§ **What to produce**: Please set down, exactly, the line with "The image size is (387, 176)." and all lines that follow it through the end of the records below.

§ **Task input**:
------------------------

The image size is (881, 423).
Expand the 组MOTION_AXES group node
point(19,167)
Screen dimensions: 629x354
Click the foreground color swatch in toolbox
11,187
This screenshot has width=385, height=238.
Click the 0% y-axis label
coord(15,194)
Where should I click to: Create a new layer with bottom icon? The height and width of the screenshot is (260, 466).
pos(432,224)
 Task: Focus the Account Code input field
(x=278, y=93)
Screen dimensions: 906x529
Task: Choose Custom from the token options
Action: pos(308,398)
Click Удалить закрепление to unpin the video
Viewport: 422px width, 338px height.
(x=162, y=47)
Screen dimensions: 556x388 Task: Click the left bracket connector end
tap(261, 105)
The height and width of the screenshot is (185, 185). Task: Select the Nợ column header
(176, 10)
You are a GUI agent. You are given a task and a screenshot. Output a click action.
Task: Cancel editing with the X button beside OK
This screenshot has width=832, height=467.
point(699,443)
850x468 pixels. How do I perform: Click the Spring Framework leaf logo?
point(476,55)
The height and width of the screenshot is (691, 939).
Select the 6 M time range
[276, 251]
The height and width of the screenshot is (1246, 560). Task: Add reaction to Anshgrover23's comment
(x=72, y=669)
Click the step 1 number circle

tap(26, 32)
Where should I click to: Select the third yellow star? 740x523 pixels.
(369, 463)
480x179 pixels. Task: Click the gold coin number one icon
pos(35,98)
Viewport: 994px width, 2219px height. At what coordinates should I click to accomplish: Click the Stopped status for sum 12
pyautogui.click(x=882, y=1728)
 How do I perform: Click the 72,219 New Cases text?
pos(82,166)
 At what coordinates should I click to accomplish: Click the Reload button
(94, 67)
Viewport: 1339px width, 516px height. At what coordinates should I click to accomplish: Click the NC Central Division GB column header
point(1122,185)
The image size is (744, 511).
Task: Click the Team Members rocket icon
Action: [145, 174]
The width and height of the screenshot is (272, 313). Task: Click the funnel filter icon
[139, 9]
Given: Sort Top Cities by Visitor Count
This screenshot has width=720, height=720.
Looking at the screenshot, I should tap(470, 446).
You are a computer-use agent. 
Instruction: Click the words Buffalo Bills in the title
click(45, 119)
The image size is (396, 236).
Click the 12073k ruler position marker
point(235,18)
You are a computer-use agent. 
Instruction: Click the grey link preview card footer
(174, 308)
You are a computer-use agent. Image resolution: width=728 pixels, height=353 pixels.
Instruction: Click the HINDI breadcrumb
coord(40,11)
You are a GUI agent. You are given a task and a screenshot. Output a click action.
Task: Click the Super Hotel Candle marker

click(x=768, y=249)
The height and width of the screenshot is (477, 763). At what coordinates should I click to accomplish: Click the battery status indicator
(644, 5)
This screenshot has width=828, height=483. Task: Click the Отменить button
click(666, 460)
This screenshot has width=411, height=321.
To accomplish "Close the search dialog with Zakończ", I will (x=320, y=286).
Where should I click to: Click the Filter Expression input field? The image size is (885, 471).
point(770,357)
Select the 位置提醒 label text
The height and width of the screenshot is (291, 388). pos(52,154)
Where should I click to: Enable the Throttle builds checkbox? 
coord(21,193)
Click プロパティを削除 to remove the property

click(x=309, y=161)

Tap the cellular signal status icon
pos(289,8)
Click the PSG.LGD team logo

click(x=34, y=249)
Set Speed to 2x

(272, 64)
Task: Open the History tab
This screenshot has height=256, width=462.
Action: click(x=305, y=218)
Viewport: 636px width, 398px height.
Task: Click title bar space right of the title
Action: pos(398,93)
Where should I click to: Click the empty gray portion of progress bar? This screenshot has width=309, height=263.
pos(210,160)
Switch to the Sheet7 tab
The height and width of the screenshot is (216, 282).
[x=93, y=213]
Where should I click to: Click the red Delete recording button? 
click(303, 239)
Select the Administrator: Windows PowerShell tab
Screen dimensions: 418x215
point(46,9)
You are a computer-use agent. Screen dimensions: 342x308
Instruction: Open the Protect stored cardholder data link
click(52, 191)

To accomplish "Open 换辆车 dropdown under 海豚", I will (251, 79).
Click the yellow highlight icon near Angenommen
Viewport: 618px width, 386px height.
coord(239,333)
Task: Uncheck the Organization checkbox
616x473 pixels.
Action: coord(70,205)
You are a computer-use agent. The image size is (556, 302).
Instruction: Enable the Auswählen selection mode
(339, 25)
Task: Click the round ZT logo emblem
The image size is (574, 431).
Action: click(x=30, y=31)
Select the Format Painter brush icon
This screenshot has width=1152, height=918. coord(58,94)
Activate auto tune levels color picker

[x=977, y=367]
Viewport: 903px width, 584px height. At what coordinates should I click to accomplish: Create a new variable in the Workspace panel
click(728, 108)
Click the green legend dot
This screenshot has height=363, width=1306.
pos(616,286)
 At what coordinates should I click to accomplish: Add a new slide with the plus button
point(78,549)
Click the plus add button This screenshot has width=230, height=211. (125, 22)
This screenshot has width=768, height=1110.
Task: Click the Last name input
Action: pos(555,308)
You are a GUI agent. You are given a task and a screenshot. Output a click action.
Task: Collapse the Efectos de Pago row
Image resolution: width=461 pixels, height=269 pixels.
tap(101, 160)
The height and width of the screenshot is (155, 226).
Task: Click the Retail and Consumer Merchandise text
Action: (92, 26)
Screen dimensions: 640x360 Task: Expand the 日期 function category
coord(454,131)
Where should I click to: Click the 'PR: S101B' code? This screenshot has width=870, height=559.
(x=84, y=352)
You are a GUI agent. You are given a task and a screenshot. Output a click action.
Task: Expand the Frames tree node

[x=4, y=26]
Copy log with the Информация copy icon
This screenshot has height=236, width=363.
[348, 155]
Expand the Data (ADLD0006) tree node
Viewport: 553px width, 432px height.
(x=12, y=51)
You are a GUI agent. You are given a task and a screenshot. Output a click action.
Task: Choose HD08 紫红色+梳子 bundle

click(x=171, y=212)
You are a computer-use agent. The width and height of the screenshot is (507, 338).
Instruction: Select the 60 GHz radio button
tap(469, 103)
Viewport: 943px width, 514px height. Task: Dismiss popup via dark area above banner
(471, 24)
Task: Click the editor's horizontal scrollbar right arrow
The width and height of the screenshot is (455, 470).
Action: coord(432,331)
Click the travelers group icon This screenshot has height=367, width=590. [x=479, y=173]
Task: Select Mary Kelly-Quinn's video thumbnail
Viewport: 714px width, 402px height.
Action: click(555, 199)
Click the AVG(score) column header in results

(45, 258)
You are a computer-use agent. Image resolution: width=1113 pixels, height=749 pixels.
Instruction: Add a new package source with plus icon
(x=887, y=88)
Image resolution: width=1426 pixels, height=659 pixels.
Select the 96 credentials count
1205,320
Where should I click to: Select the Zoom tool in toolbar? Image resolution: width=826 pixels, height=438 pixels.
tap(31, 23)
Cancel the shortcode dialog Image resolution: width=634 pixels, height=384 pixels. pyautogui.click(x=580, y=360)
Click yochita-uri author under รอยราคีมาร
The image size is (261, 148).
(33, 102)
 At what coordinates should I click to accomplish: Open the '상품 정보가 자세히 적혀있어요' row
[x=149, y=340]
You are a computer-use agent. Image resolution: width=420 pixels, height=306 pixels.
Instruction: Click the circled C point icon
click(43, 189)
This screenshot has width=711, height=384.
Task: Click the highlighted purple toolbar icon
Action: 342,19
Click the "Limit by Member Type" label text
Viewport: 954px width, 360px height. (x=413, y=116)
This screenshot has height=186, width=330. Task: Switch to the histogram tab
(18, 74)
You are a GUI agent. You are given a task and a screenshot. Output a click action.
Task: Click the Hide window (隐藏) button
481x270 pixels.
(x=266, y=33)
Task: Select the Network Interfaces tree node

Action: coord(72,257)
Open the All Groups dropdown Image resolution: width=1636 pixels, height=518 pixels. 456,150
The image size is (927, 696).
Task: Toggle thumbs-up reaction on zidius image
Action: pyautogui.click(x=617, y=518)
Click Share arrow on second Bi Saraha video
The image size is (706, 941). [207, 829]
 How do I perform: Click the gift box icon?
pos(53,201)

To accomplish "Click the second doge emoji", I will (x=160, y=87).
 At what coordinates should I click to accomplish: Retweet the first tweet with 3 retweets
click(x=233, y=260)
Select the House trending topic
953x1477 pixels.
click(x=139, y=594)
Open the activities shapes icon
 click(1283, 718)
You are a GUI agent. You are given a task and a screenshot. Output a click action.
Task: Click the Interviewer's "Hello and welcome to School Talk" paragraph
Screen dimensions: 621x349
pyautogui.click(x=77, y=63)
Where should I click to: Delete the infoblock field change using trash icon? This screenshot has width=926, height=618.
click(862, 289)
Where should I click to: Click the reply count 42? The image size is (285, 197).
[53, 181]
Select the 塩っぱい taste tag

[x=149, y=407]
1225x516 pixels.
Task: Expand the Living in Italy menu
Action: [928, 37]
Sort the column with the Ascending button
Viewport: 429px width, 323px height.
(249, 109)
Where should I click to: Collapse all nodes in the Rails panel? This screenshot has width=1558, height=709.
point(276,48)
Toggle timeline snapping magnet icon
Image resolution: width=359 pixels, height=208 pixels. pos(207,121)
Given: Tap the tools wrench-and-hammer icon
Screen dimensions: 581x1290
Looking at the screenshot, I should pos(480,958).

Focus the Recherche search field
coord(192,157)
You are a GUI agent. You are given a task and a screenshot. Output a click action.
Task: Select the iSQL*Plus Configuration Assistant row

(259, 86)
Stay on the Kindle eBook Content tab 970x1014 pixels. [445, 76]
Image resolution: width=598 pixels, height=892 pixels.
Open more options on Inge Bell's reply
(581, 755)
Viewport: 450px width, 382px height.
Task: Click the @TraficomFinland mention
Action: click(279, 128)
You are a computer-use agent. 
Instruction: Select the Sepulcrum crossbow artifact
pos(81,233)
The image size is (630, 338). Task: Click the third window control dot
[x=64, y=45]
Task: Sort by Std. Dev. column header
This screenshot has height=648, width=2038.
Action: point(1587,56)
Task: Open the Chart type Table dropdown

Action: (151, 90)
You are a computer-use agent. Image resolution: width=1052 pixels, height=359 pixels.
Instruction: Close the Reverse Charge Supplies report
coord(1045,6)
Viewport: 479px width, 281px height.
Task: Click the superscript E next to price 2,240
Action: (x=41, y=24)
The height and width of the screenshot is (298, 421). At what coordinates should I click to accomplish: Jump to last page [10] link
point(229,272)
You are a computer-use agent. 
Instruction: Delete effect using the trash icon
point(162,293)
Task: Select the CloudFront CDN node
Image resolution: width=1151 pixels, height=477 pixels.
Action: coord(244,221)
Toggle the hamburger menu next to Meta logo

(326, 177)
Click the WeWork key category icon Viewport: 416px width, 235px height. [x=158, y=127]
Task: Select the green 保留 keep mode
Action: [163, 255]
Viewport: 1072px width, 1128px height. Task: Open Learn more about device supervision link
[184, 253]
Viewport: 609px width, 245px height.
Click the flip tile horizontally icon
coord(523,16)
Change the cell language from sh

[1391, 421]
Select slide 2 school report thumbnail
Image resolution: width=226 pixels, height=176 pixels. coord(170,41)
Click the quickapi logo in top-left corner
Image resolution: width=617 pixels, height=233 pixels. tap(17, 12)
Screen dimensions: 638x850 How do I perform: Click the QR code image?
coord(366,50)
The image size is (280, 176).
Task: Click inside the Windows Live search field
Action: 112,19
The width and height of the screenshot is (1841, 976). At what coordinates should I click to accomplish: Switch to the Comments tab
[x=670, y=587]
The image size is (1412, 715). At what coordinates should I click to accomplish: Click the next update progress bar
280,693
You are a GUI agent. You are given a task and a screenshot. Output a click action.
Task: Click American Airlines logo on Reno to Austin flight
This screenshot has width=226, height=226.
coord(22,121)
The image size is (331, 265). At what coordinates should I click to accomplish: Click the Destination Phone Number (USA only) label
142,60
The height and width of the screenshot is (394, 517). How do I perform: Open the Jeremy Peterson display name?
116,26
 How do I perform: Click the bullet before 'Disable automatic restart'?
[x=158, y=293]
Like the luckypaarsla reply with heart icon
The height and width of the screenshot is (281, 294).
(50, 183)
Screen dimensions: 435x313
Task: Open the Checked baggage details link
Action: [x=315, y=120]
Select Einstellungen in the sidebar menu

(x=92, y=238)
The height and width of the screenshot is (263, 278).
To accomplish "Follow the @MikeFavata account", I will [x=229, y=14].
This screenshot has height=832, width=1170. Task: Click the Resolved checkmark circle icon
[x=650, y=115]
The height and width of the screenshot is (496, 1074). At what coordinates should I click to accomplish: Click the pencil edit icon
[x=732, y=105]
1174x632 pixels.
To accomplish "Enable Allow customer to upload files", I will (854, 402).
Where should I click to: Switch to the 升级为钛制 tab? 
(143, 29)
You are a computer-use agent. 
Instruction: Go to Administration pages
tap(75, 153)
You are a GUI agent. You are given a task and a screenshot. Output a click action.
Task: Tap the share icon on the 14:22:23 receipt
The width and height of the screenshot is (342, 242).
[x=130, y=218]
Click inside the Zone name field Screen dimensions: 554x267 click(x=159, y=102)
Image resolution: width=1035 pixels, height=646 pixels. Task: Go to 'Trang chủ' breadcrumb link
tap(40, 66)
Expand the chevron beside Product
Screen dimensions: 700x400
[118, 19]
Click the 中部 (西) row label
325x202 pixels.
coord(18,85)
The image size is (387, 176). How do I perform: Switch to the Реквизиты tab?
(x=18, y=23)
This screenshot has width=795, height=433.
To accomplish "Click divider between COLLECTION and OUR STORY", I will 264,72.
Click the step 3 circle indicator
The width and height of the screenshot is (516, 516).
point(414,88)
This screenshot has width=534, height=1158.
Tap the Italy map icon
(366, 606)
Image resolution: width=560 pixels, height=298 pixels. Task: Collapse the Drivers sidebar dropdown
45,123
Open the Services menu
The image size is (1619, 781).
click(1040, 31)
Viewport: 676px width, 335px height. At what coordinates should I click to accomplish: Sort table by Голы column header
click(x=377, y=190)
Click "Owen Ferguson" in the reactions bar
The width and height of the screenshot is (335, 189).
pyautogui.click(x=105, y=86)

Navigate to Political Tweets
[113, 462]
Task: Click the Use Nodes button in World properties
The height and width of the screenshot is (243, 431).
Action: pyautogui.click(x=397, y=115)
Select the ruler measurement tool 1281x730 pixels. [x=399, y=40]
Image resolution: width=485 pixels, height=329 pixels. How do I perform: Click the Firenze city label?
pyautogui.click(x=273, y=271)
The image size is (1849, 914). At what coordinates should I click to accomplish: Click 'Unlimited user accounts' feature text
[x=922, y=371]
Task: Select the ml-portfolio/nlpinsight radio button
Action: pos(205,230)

------------------------

§ **Problem solution**:
The image size is (387, 176). How do I perform: Switch to the Реквизиты tab?
(x=18, y=23)
This screenshot has width=795, height=433.
To accomplish "Click divider between COLLECTION and OUR STORY", I will 264,72.
Click the step 3 circle indicator
The width and height of the screenshot is (516, 516).
point(414,88)
This screenshot has width=534, height=1158.
Tap the Italy map icon
(366, 606)
Image resolution: width=560 pixels, height=298 pixels. Task: Collapse the Drivers sidebar dropdown
45,123
Open the Services menu
The image size is (1619, 781).
click(1040, 31)
Viewport: 676px width, 335px height. At what coordinates should I click to accomplish: Sort table by Голы column header
click(x=377, y=190)
Click "Owen Ferguson" in the reactions bar
The width and height of the screenshot is (335, 189).
pyautogui.click(x=105, y=86)

Navigate to Political Tweets
[113, 462]
Task: Click the Use Nodes button in World properties
The height and width of the screenshot is (243, 431).
Action: pyautogui.click(x=397, y=115)
Select the ruler measurement tool 1281x730 pixels. [x=399, y=40]
Image resolution: width=485 pixels, height=329 pixels. How do I perform: Click the Firenze city label?
pyautogui.click(x=273, y=271)
The image size is (1849, 914). At what coordinates should I click to accomplish: Click 'Unlimited user accounts' feature text
[x=922, y=371]
Task: Select the ml-portfolio/nlpinsight radio button
Action: pos(205,230)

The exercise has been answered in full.